_INSTRUCTIONS FOR THE TASK_
What needs reproducing is the run of lines in the data below starting at the line with "This screenshot has width=1080, height=651." and ending at the line with "Given: Close the Manage sales channels dialog", both ends included. Copy it exactly, without pictures, and add nothing.

═══ RECORDS FOR THIS TASK ═══

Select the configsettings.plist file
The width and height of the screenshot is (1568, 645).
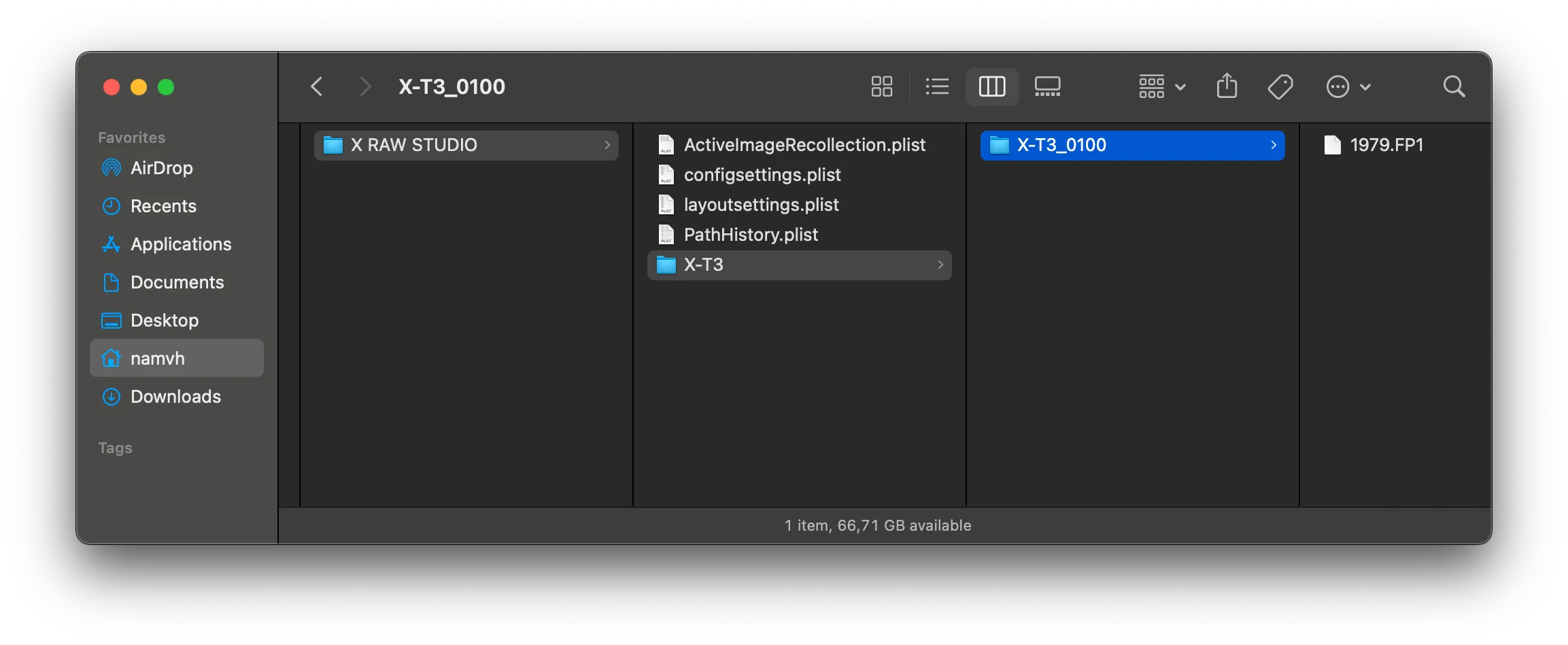click(762, 175)
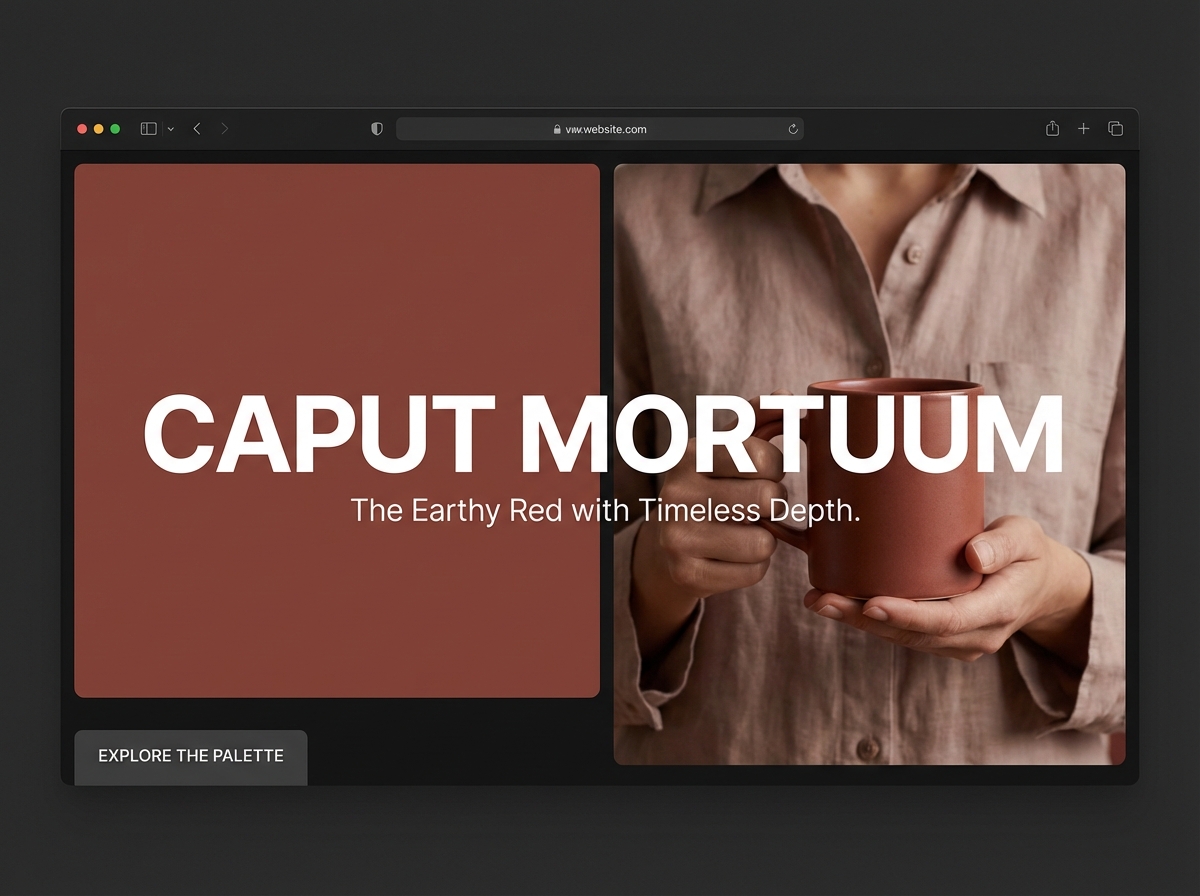
Task: Click the CAPUT MORTUUM headline
Action: [x=602, y=432]
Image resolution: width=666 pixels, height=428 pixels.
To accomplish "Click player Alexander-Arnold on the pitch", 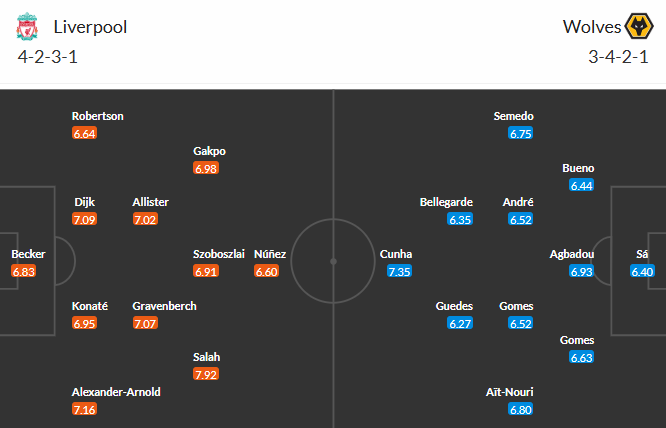I will (x=116, y=392).
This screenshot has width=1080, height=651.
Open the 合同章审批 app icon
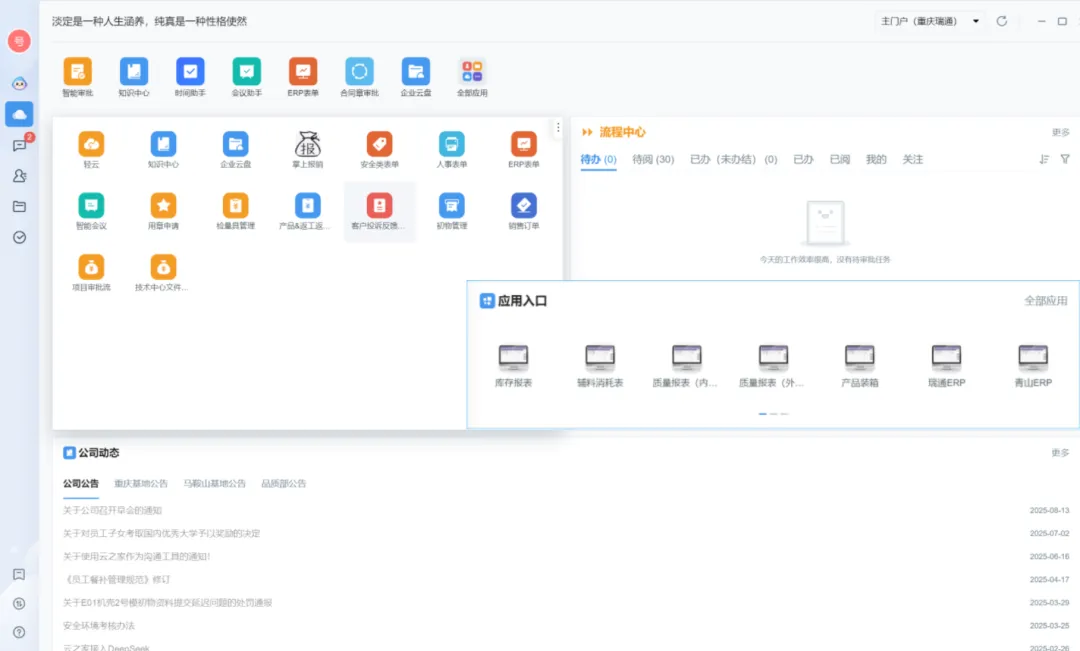tap(359, 72)
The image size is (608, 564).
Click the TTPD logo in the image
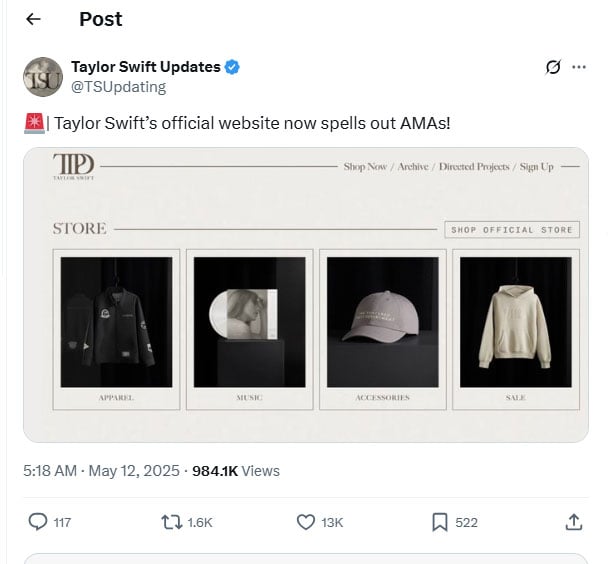(x=72, y=166)
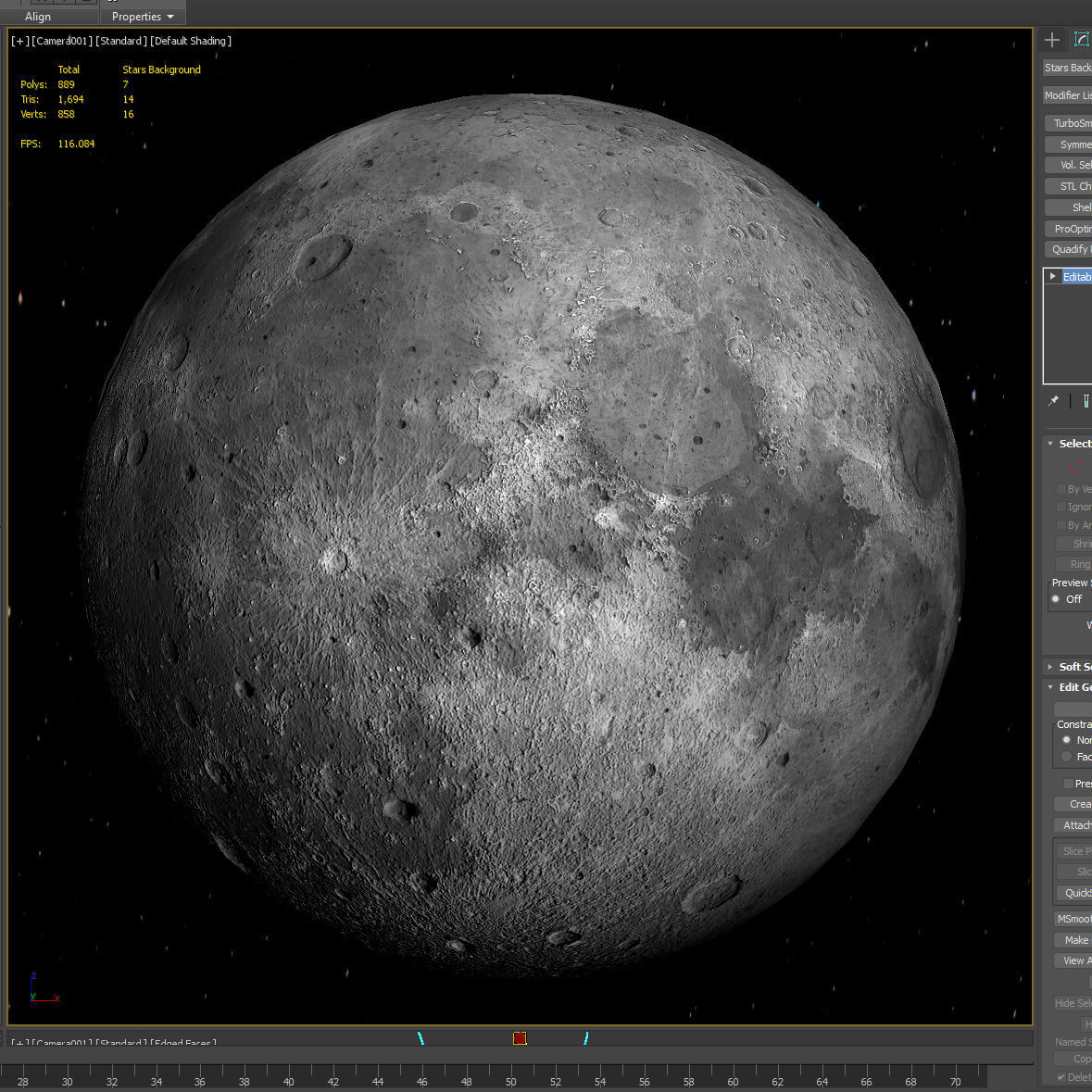Apply the Symmetry modifier
This screenshot has height=1092, width=1092.
pos(1074,144)
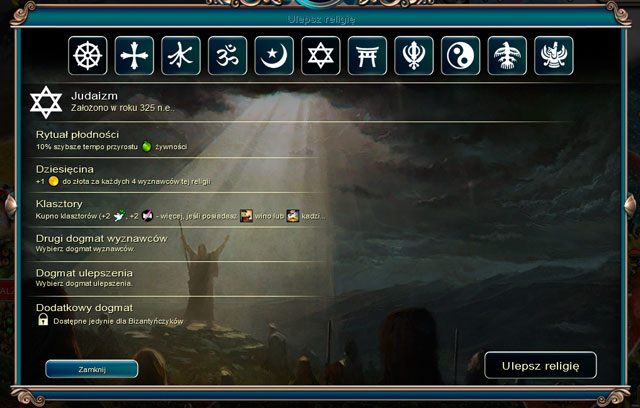Pick the Confucianism water character icon
Image resolution: width=640 pixels, height=408 pixels.
point(181,55)
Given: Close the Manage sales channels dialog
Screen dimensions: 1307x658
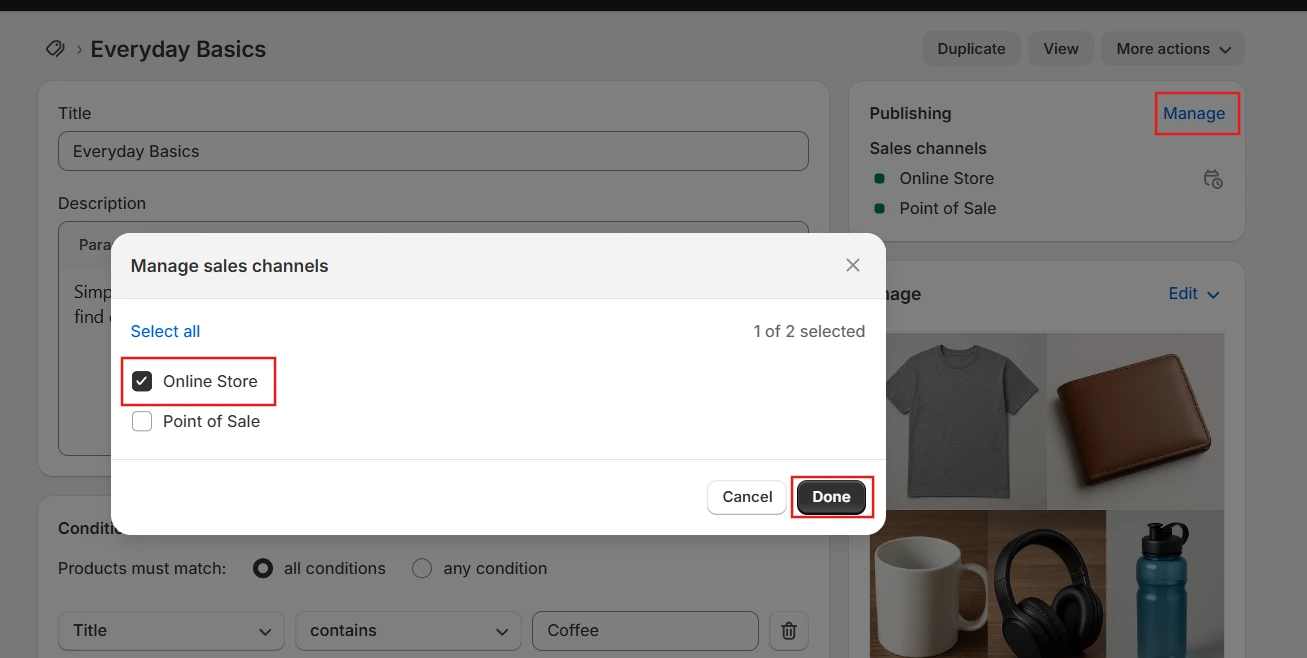Looking at the screenshot, I should pyautogui.click(x=852, y=265).
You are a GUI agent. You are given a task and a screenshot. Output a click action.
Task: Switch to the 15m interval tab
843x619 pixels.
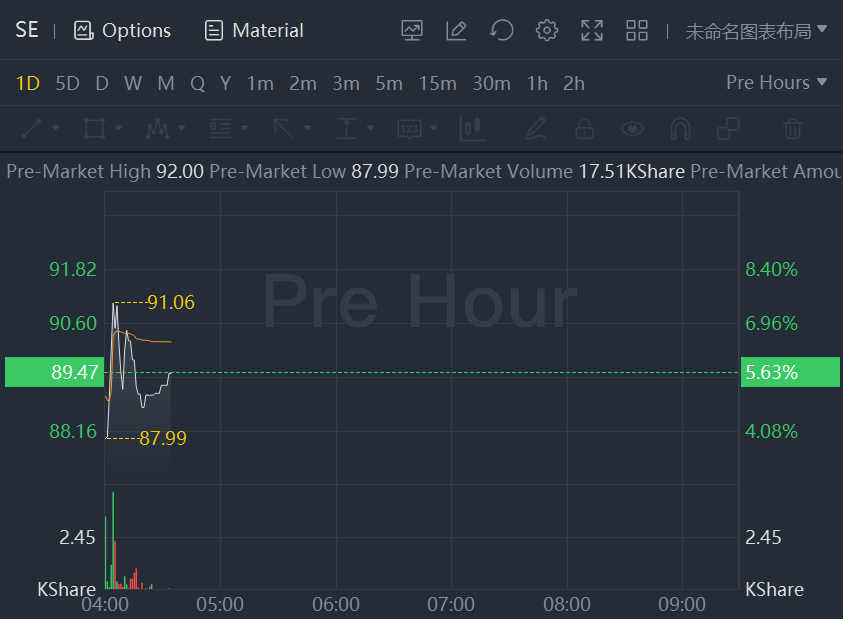438,83
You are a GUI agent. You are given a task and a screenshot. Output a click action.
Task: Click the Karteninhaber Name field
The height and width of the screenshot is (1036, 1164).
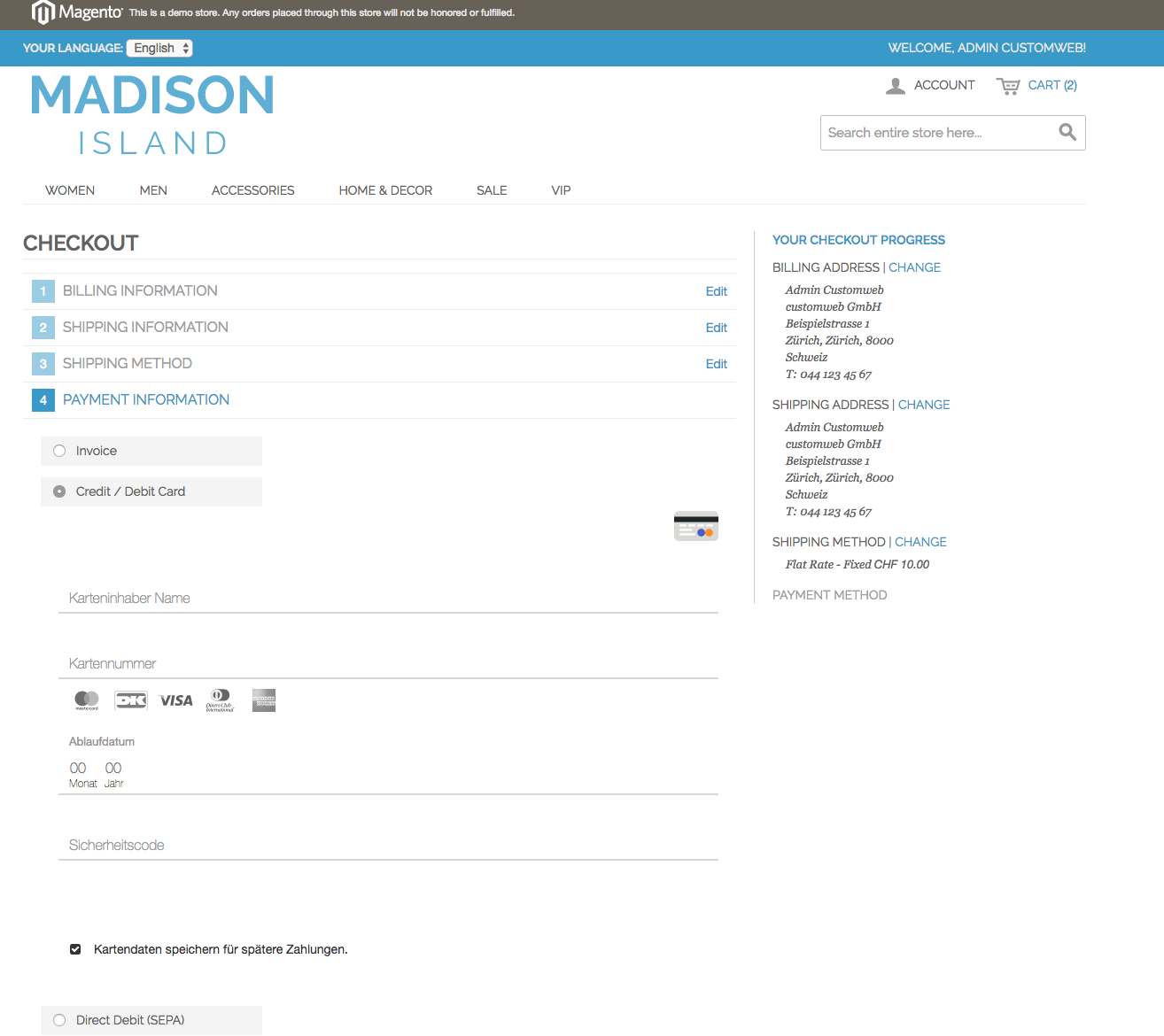point(388,599)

═══

_RESULT_
This screenshot has width=1080, height=651.
Open the 合同章审批 app icon
tap(359, 72)
The image size is (608, 564).
Click the TTPD logo in the image
(x=72, y=166)
Apply the Symmetry modifier
This screenshot has height=1092, width=1092.
pos(1074,144)
Pick the Confucianism water character icon
Image resolution: width=640 pixels, height=408 pixels.
point(181,55)
Given: Close the Manage sales channels dialog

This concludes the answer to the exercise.